Search code examples
mysqlsqlalchemyquery-optimizationgreatest-n-per-groupdatabase-optimization

optimize latest timestamp query mysql


to get only data with latest timestamp i use the mysql query from this answer:

fetch-the-row-which-has-the-max-value- for-a-column

my query is following:

SELECT stock_id,timestamp,price FROM market m1
                        WHERE timestamp = 
                            (SELECT MAX(timestamp) FROM market m2 WHERE m1.stock_id = m2.stock_id)

but it takes 10 minutes to execute.

what are the different options to optimize it? (mysql)

market has following schema: (sqlalchemy)

class Market(db.Model):
    stock_id=db.Column(db.Integer,db.ForeignKey('stock.id'),primary_key=True)
    timestamp=db.Column(db.Integer,primary_key=True)
    price=db.Column(db.Float)

Solution

  • You are using a so-called dependent subquery. These can sometime be very inefficient.

    You can use this subquery to retrieve the max timestamp for each stock_id value.

                       SELECT MAX(timestamp) timestamp, stock_id
                         FROM market
                        GROUP BY stock_id
    

    Your compound primary key should make this quite fast because MySQL will do a "loose index scan" to satisfy it.

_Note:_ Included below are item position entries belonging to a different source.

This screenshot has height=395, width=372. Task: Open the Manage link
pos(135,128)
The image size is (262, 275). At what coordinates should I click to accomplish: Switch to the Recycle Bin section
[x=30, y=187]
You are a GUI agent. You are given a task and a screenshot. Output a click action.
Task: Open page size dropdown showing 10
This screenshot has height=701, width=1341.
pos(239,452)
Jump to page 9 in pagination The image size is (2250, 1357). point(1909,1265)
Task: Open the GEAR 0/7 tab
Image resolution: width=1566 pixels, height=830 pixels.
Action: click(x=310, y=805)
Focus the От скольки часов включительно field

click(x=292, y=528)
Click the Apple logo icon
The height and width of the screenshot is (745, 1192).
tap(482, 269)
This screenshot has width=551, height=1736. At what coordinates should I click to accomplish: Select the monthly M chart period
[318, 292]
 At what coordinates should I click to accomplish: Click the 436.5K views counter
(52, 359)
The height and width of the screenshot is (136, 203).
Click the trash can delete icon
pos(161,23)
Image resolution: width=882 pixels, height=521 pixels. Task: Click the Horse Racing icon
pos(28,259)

    Then you can use this as a subquery, as follows:

      SELECT m.stock_id, m.timestamp, m.price
        FROM market m
        JOIN (
                       SELECT MAX(timestamp) timestamp, stock_id
                         FROM market
                        GROUP BY stock_id
             ) maxt on m.stock_id = maxt.stock_id AND m.timestamp = maxt.timestamp
    

    This, too, should exploit your primary key.